Email: dgshen@med.unc.edu

Institution: University of North Carolina Chapel Hill 

Title: Diagnosis of Alzheimers Disease Using Dynamic High-Order Brain Networks

Grant #: EB022880 

Status: Completed

Deliverables:

https://www.imagwiki.nibib.nih.gov/sites/default/files/Yap_Shen_UNC_Sof…

In this project, we have investigated the utility of high-order dynamic networks in the diagnosis of brain disorders.

Our main findings are summarized as follows:

1. Functional Connectivity networks (FCNs) derived from resting-state functional magnetic resonance imaging (rs-fMRI) data are useful for the analysis and diagnosis of brain diseases, such as AD and its prodrome, MCI.
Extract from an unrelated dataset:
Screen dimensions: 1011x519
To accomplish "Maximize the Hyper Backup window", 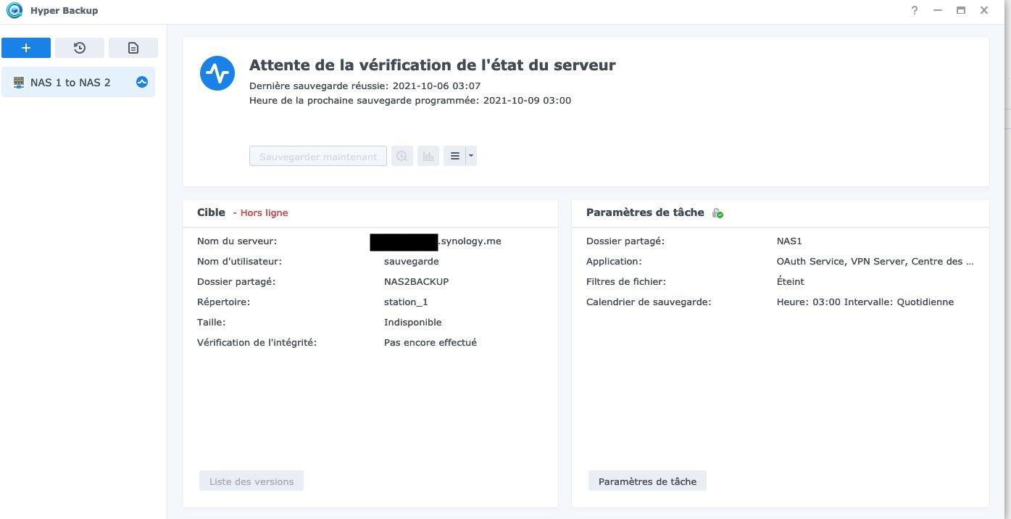I will coord(961,10).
2. Dynamic changes of FC, which may indicate changes in macroscopic neural activity patterns in cognitive and behavioral aspects, are useful for brain disease diagnosis.

3. Integrating both temporal and spatial properties of Dynamic Connectivity Networks (DCNs) can improve the performance of machine learning methods in automatic brain disease diagnosis.

4. Dynamic FC features can complement static FC features to improve diagnosis.

5. The fusion of low- and high-order FC improves diagnostic performance.

6. Deep learning provides a way to learn end-to-end diagnosis models, circumventing the limitations of conventional handcrafted feature extraction methods.

7. Different views (e.g., order, spatial, and temporal) of rs-fMRI data provide complementary information for disease diagnosis.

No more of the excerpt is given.